Un médico les dijo que Kobler estaba delicado.

–Una descompensación. Una hora más y moriría…

El cerrajero no se iba de su lado, como si fuera un pariente o un amigo del señor Kobler.

–Es mi culpa –dijo cuando Mickucz menos lo esperaba–. Yo tendría que haber cobrado anoche la tarifa normal. El pobre hombre pasó siete horas de más en ese estado. ¿Y si eso provoca su muerte? ¿Se da cuenta de lo que hice?

El cazalectores intentó consolarlo y caviló que el cerrajero, allí a su lado, venía a salvar el honor de la humanidad. No todos eran «vulgares estafadores» como el bribón de Dinerman.

–Lo invito a tomar algo mientras atienden al señor Kobler.

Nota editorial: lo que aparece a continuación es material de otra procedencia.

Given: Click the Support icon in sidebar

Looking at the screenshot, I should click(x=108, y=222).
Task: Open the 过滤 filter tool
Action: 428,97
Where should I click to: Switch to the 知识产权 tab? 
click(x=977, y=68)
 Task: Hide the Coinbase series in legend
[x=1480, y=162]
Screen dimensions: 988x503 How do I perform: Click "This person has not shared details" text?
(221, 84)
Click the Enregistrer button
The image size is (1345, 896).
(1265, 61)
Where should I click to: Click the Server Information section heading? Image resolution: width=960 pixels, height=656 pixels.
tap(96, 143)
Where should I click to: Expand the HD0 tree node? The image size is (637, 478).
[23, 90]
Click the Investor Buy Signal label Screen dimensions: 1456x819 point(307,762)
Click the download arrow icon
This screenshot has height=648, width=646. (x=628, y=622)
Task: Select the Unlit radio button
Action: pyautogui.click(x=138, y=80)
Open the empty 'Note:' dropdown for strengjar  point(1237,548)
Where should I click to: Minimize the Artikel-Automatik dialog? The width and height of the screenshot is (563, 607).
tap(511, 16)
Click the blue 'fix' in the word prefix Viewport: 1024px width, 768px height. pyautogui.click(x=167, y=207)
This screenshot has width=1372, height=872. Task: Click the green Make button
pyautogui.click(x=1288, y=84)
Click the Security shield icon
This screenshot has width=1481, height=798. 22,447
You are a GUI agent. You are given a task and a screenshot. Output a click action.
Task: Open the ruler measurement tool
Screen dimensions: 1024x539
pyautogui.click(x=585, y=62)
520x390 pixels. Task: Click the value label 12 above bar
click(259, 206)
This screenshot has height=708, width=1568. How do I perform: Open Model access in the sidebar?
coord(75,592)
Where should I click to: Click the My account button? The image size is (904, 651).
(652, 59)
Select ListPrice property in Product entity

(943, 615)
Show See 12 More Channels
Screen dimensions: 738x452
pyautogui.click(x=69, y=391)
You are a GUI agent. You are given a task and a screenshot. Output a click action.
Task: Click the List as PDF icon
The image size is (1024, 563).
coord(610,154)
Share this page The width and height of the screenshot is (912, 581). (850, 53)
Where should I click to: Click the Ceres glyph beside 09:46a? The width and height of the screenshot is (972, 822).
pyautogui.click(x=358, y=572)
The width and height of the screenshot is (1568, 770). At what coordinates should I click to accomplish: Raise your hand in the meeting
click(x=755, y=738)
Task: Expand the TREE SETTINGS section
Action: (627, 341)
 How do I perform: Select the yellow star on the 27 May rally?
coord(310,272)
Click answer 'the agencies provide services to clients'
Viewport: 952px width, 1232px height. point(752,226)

Fueron al bar del hospital y pidieron dos cafés, una vez que el mozo les explicó que no servían alcohol por tratarse de un centro de salud.

Bastante por casualidad, hojeando un diario puesto al alcance de todos, Mickucz vio una noticia en la sección policial: «Viajero se niega a descender en la estación terminal. Pese a la intervención de los agentes de seguridad, el viajero se negó a ceder su plaza al pasajero que debía hacer el trayecto en sentido opuesto argumentando que su viaje solo se había cumplido a medias porque…».

No tuvo que seguir leyendo. «Es él, ¡Dinerman!», razonó, «dime cómo lees y te diré cómo viajas…».

–Ahora entiendo… Ahora está claro –dijo con una especie de gesto triunfal.

El cerrajero, que pedía un segundo café, lo miró a la espera de una explicación. Mickucz estaba pensando: «Ojalá que el señor Kobler se despierte de inmediato. Debo leerle esta noticia».